## DIRECTIONS FOR THIS TASK
In the records below, pick out all lines containing the word "computer".

(Stored records)
※

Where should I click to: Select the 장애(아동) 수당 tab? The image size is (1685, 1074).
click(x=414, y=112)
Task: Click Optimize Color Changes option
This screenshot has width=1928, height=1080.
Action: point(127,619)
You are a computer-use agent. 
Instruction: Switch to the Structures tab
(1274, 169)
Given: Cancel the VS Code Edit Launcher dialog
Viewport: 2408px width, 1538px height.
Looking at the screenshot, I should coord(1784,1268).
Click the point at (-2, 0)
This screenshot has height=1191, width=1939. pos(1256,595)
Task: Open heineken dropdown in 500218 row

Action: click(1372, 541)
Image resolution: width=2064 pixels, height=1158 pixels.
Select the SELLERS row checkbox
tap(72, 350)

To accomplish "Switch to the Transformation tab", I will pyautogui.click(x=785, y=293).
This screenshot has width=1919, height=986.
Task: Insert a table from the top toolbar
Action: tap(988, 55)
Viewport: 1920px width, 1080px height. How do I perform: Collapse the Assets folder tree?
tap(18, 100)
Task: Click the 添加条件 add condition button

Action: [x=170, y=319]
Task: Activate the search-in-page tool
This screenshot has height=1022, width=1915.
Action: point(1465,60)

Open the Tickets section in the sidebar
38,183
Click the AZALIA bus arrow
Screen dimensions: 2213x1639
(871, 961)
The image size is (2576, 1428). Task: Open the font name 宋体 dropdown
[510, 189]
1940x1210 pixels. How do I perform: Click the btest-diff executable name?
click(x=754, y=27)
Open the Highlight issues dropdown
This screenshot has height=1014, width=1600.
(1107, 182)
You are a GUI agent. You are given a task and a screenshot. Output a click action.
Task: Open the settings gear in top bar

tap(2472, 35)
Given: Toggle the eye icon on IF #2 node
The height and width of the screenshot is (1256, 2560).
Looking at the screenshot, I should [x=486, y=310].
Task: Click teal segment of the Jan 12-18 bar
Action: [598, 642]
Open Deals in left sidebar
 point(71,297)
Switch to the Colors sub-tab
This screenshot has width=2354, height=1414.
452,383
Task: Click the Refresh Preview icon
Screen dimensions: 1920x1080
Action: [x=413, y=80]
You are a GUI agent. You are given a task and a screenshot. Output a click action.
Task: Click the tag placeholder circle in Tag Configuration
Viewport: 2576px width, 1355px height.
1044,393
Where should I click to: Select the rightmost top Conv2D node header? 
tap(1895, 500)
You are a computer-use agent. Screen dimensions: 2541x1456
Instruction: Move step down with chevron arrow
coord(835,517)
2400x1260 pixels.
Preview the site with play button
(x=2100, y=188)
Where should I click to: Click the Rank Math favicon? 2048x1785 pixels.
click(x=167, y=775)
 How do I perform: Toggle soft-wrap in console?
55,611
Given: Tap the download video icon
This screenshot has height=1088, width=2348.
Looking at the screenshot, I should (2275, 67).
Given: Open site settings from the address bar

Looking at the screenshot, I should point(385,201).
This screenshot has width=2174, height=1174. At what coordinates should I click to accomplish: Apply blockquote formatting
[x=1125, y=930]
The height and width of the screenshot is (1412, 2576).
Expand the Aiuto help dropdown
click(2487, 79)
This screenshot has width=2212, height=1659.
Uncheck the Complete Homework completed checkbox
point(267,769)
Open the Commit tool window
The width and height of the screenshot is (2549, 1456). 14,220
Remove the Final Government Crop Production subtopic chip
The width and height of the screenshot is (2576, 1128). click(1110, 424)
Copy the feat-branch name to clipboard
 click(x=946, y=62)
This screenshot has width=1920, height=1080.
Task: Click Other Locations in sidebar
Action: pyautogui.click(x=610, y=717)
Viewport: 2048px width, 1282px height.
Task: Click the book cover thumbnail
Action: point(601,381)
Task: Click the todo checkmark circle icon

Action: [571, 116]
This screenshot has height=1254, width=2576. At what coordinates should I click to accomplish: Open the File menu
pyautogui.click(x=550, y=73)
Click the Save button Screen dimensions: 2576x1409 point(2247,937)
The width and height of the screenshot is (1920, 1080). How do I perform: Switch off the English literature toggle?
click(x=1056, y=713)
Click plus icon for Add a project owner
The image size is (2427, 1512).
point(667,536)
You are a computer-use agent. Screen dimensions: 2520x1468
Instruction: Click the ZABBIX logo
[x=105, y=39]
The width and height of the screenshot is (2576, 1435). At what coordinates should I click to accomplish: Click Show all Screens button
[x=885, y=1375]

※

## TASK ANSWER
You are a computer-use agent. 
You are a computer-use agent. Screen dimensions: 2541x1456
You are a computer-use agent. Screen dimensions: 2520x1468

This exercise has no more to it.